It’s getting so that the public scandals from political conservatives and religious fundamentalists are coming so fast it’s beyond ‘gotcha’. You just have to shake your head and wonder when we’ll get past thinking that politicians should preach and preachers should politic and prosper. Look at where it’s got us.
Juanita Bynum is known and admired by thousands as a fiery evangelist whose no-nonsense, lead-by-less-than-perfect-example message of self-improvement was seemingly illustrated by her fairy-tale marriage to a man who also is a widely known minister. The romance, which included a million-dollar wedding, became a nightmare last week when Thomas W. Weeks III was charged with choking his wife, pushing her to the ground in a hotel parking lot and stomping on her.
Okay, hold on a moment — million dollar wedding??? That’s for the greater glory of someone, but not God. The Revs Bynum and Weeks may be sucessful motivational speakers and entertainers, but if they spend a million dollars on a party for themselves the flock should think twice before dropping the grocery money in the collection plate.
Juanita Bynum preached a message of women’s empowerment, but she filtered it through the church, which has not always been supportive of women.
At a forum Thursday at Spelman College, a historically black women’s college in Atlanta, many of the young women in the audience said they were shocked and saddened to hear of the suspected attack on Bynum.
“It just hit me like a wake-up call, that even the strongest can be victims,” said sophomore Elizabeth Alexander. “When he was hitting her, her husband had no respect for her role.”
Alexander said she sought the opinion of her own pastor, who is male, expecting him to condemn Weeks’ actions. Instead, he responded with Scriptures and said nothing of domestic violence being wrong.
“I was thinking, ‘This is my spiritual leader. If I’m abused, what do you do for me?'”
A word of sanity came from Bishop T.D. Jakes, who has advocated more than most of his colleagues for the women in his church.
“Knowing the Bible may make you a strong Christian or a great speaker, but that doesn’t necessarily mean that it is the only resource we can draw from or work with to help those in our pews who suffer in silence,” Jakes wrote. “Prayer is a good starting point but this is a problem where wise and fair action steps are needed.”
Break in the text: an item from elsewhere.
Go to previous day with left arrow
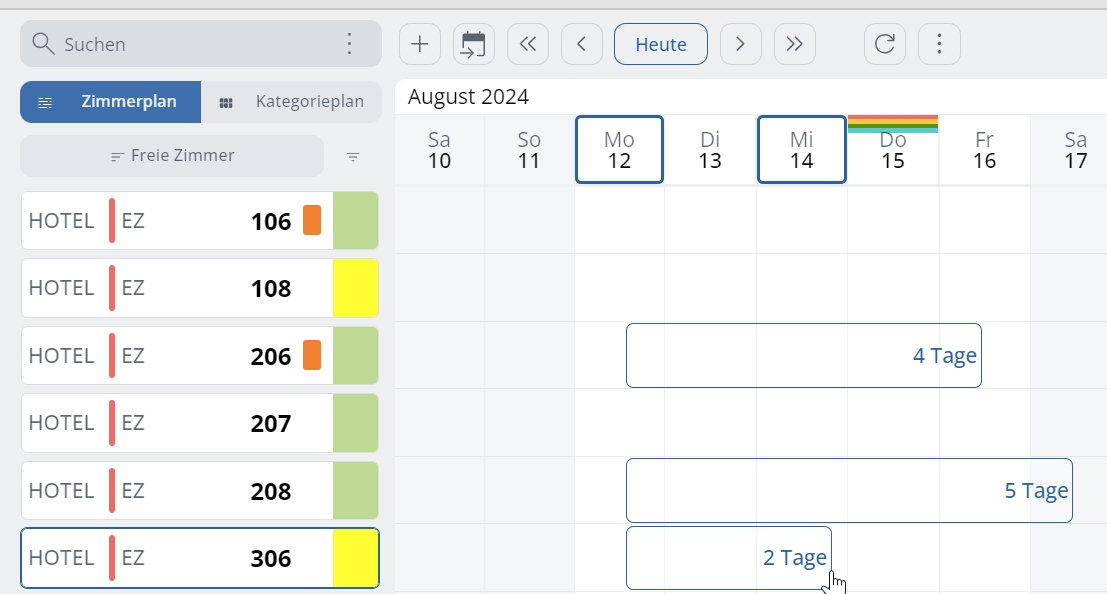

It’s pretty clear this wise and fair action will come from outside the church. We are six years into an administration that actively channels tax money into ‘faith-based’ social services and holds up organizations such as Bynum and Weeks’s ‘Global Destiny Church’ as a model. Women need better advice than, ‘let it be a jewel in your crown’. Secular institutions have many problems and failings, but they are mandated to be fair, transparent and best of all, reality-based.
One wonders at the hypocrisy of thses purveyors of what never was and what never will be; their distorted views of messages from a God and readings of words millenia and languages removed from anything they understand. Since when should anyone be shocked by the miserable behavior of those that market the “spiritual” or “roads to heavenly paradise” and at the same time swim in luxuries that Joshua the son of Joseph and brother of James would have found more fitting of the wealthy Romans than the poor of his day.Is there anything new or surprising in wife beatings by $1000 suited televangelists, or the bizarre sexual mind set of a Jimmy Swaggert, or the cryptic antisemitic rant of supposed “honorable” Billy Graham caught on President Nixon’s taping system. These poor misguided souls, who chastise poor sinners and sell guilt in their lives, have nothing to do with that earlier profound message of 2000 years ago. It is a shame they receive the attention they do, or the millions of dollars that they spend on cars, weddings, mansions and other luxuries in a world of need. they are not the graduates of schools of divinity so much as the graduates of P.T. Barnum’s school of hucksters.
Well, if Jesus had been as smart as Billy Graham he never would have got himself crucified. And if Billy Graham had been as dumb as Jesus he never would have been a favorite of presidents. He would have kept telling them things they didn’t want to hear. That’s what got Jesus in trouble.
One gets the impression from reading the NT and scholars such ar John Dominic Crossan, and oddly enough the Jewish scholar Martin Buber, that the Jesus of reality seems to have emerged with a clarity of purpose and mission that went beyond without concern for his own intelligence and certainly no concern for wealth. Whether his end resulted from his belief in his own “propaganda” can be disputed, but makes for interesting discussion. However. after reading the condescending and ridiculous world view(s) of a Billy Graham (or Oral Roberts, Pat Robertson, etc.)Graham’s feeble efforts to wash away the “sucking up” to a corrupt Nixon and other men of power, the Jesus of history looks so much better than those who claim his words but not his life style.The horror of Graham’s antisemitic tirade caught on tape is not the word’s but the use of bigotry to ingratiate himself with a man of power, a Caesar, and to remain a member of the court.